Pharmacokinetic studies unveiled the drug-drug interaction between trans-2,3,5,4'-tetrahydroxystilbene-2-O-β-d-glucopyranoside and emodin that may contribute to the idiosyncratic hepatotoxicity of Polygoni Multiflori Radix.

Polygoni Multiflori Radix (PMR) has been a reputable tonifying traditional Chinese medicine for a long history. However, clinical side effects regarding its idiosyncratic hepatotoxicity are occasionally reported. The containing anthraquinones, particularly emodin, could cause liver injury in both in vitro and in vivo experiments. It is well-known that some compounds could influence other compounds' pharmacokinetic parameters significantly. In this work, the influence of trans-2,3,5,4'-tetrahydroxystilbene-2-O-β-d-glucopyranoside (TSG) on the pharmacokinetic behavior of emodin in rats was evaluated by an ultra-high performance liquid chromatography/triple quadrupole mass spectrometry (UHPLC/MS-MS) approach.

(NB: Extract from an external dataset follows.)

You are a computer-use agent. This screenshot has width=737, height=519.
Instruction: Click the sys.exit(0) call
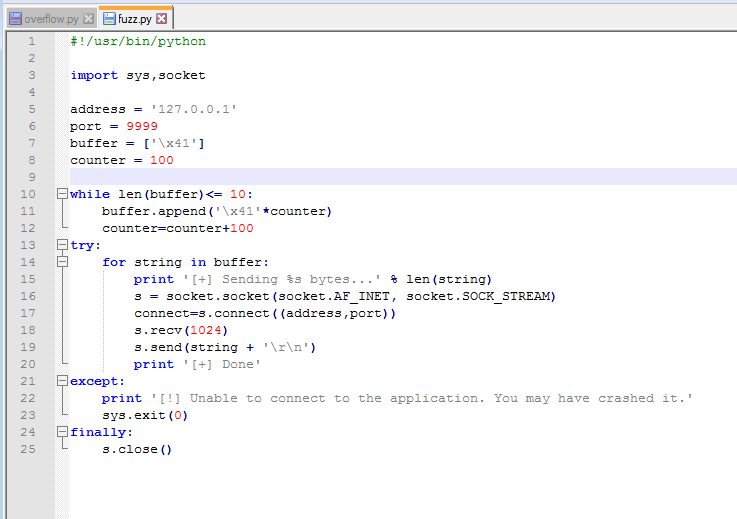pyautogui.click(x=144, y=415)
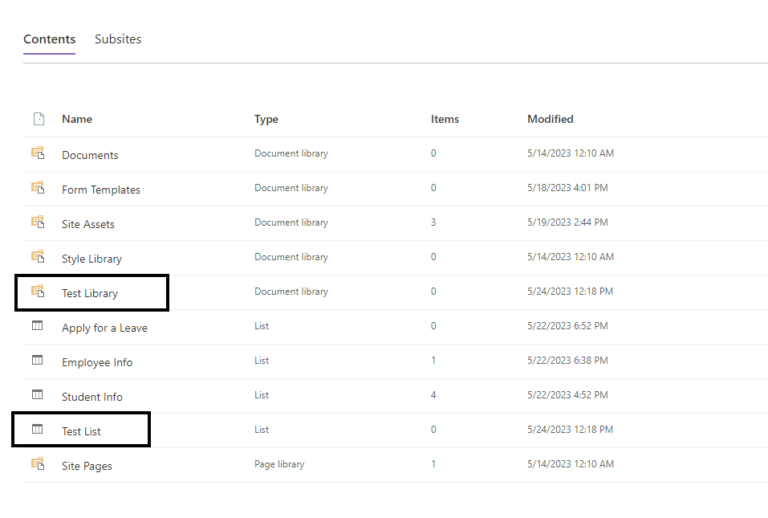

Pharmacokinetic parameters of emodin, PMR extract, and TSG-free PMR extract (prepared by a component "knock-out" strategy with TSG eliminated), in rats after one-day and seven-day administration were determined and compared. We found that, after seven-day administration of the whole PMR extract (rather than TSG-free extract), emodin in rats was accumulated. And accordingly, the exposure of emodin in rats pre-treated with single TSG for seven days could be significantly enhanced. The results indicate that TSG was able to accelerate the exposure and metabolism of emodin. The effect of TSG on the metabolic activities of cytochrome P450 enzymes was further assessed by an LC-MS cocktail method. The accelerated exposure and metabolism of emodin could result from the up-regulation activity of CYP450s, in particular CYP1A2 isozyme. The findings obtained in this work firstly unveiled DDI between TSG and emodin in the administration of PMR, thus may provide a basis for unveiling the underlying mechanism of PMR-induced liver injury.